Pavel Otdelnov has recently finished his first solo show in the UK at Pushkin House and will be in conversation with the ACR cultural group on 20 February 2023.
Pavel was born in 1979 in Dzerzhinsk, Russia and graduated from the Moscow State Academic Art Institute. He has shown widely in both public and private contexts in Russia and elsewhere, and has been nominated for the Kandinsky Prize in the nomination Project of the Year. His works are in the collections of The Tretyakov Gallery, The State Russian Museum, The Uppsala Art Museum, the Moscow Museum of Modern Art, The Institute of Russian Realist Art (IRRA) (Moscow), the National Center of Contemporary Art (NCCA) – The Pushkin Museum (Moscow), Sergey Kuryokhin Modern Art Museum (St. Petersburg), and other corporative and private collections worldwide.
“I think that there’s no such terrible thing like the war.
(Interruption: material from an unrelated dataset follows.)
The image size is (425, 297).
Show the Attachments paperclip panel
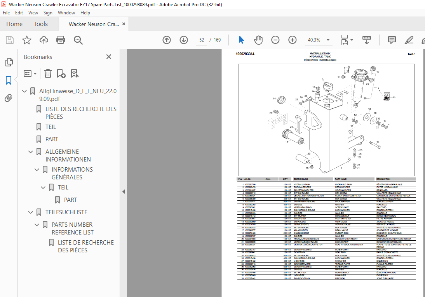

I can quote Nikolai Nikulin, who was a veteran of the German-Soviet war and he left his truthful (and stunning) memories:
War is the most dirty and disgusting phenomenon
of human activity, it lifts all the vile from the depths of
our subconsciousness.
and:
War is the biggest disgrace that humankind has
ever invented
(From the Memories of the War)”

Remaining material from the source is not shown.